Provençal nightlife can be as wild or as tranquil as you like. In spots like St-Tropez or Monaco - but also Nice and Cannes - the rich, the beautiful, the famous and the wannabes move from early bars to late bars and onto clubs, embracing excess (and much else besides) through to dawn.
Champagne may cost the equivalent of the GDP of a small developing country - and may also be sprayed, rather than drunk.
Meanwhile, in up-country villages only a few miles away, you'll struggle to find much open after 9pm - or earlier, off-season. Night-time revels are limited to quiet dinners on the terraces of those places which do stay open.

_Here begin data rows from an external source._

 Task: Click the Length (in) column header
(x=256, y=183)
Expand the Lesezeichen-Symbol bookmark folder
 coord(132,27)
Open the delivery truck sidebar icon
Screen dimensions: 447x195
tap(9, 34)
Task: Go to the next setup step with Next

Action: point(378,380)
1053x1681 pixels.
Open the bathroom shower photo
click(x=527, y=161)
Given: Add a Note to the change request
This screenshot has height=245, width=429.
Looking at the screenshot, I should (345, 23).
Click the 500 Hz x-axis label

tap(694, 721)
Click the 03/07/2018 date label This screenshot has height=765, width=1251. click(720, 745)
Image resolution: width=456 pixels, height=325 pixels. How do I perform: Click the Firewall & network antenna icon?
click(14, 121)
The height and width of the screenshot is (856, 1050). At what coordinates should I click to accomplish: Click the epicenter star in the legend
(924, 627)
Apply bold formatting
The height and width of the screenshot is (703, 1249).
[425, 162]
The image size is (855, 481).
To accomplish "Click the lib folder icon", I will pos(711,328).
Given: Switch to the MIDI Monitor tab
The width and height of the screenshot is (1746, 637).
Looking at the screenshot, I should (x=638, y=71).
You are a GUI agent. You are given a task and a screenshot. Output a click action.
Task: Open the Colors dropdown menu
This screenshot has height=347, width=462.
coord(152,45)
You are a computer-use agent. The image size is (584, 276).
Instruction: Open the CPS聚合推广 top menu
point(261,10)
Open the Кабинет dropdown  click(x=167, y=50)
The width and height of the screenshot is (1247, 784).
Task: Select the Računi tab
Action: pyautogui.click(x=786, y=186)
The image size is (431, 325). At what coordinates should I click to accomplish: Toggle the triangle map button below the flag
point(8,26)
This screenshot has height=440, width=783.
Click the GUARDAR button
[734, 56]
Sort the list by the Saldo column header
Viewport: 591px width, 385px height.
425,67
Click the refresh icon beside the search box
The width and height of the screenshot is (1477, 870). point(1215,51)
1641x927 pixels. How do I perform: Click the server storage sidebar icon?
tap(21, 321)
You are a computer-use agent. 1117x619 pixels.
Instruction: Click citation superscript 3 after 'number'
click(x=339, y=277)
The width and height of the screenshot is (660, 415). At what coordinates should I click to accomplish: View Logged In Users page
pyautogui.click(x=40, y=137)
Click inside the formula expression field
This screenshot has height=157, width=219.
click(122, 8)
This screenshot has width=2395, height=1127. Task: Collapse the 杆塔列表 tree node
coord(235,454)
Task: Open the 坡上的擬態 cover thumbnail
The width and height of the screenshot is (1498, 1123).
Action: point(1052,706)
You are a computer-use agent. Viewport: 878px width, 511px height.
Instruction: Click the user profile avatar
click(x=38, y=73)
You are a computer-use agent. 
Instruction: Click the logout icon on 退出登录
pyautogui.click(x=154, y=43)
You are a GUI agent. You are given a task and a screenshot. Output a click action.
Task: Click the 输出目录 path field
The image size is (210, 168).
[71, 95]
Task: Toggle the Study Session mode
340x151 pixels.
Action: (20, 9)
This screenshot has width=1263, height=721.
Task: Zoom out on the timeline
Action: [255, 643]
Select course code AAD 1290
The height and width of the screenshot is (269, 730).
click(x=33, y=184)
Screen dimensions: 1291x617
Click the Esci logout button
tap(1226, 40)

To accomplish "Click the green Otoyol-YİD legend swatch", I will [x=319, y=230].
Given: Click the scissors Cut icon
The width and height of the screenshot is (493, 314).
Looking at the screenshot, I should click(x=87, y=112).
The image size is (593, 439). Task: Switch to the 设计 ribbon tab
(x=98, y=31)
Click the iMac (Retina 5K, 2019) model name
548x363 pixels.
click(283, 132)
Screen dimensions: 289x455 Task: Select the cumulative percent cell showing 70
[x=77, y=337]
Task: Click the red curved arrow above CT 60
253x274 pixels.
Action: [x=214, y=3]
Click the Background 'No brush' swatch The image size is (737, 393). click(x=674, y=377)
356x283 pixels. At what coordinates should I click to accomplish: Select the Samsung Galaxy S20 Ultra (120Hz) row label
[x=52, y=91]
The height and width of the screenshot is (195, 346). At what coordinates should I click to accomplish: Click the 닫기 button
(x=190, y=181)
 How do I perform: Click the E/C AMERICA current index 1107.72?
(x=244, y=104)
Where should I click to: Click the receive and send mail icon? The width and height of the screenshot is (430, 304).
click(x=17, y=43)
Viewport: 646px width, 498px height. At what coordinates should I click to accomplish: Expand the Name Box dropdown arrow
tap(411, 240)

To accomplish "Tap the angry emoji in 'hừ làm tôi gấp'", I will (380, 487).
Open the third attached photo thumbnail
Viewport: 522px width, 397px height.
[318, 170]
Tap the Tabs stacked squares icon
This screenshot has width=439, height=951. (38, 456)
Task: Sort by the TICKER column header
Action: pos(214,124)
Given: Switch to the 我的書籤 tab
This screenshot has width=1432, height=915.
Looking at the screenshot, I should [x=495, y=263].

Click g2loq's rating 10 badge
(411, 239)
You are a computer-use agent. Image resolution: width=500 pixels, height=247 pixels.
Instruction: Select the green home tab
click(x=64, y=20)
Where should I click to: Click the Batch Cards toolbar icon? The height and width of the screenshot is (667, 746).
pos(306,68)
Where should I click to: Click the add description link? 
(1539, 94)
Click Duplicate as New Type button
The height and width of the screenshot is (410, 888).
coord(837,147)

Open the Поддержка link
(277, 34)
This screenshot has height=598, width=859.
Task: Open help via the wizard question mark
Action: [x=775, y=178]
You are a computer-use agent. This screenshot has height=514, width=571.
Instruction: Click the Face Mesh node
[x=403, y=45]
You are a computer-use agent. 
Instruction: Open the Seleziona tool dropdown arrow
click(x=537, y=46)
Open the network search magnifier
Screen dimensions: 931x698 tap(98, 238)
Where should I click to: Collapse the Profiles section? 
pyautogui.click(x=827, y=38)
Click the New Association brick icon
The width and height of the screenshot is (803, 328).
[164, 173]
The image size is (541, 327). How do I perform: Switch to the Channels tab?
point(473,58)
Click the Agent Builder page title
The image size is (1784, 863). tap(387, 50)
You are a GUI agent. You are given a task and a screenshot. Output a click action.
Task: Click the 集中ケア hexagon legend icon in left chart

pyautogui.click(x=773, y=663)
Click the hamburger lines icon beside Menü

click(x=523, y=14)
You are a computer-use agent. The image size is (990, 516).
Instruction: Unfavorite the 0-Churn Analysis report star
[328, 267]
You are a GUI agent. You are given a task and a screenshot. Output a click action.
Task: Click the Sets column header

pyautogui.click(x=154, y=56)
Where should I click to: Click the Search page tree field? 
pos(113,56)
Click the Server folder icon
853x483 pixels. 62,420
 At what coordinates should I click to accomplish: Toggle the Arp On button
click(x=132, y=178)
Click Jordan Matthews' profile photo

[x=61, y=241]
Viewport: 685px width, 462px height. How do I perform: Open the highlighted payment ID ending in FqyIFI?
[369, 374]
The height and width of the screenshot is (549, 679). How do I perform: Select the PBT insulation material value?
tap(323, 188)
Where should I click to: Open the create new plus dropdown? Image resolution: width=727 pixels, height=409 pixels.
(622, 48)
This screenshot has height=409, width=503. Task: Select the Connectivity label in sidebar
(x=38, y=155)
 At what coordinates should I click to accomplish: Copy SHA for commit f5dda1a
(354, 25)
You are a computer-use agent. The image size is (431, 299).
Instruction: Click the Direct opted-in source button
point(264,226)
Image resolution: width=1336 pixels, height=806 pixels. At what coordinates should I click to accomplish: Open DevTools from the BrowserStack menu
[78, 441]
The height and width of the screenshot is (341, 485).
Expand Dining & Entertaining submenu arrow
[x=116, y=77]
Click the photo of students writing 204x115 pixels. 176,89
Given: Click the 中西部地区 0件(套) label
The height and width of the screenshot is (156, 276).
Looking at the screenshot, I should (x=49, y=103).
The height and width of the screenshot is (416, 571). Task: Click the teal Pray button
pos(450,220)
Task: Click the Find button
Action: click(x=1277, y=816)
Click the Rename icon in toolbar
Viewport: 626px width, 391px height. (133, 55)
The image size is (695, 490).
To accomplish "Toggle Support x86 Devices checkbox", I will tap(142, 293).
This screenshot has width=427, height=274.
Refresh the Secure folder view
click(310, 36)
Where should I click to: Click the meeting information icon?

These are all the revels I need these days but I understand that younger, friskier elements crave the intensity of being at the centre of the summer swirl. You'll find details of such places on my Cannes nightlife, St-Tropez nightlife, Nice nightlife and Monaco nightlife pages.
The best are, though, and by definition, hellishly popular. I've seen the queue at the door of the Caves-du-Roy in St Tropez stretch back 100 yards or more.
And actually arriving at the door is no guarantee that you'll get in. Big guys are trained to refuse people unsuitable for their establishments. So, if you're not famous and beautiful - the only sure-fire sesames - then, to put all the advantages on your side:
- Don't arrive already drunk or even merry.
- Don't be boisterous in the queue.
- Dress as smartly and fashionably as you can manage.
- Don't arrive in an all-male group.
You'll still have a devil of a job getting in - but, at least, you'll have done all you can. Meanwhile, I'll be on that up-country terrace with a bottle of rosé and a loved one, thanking the good Lord that I'm not in the queue with you.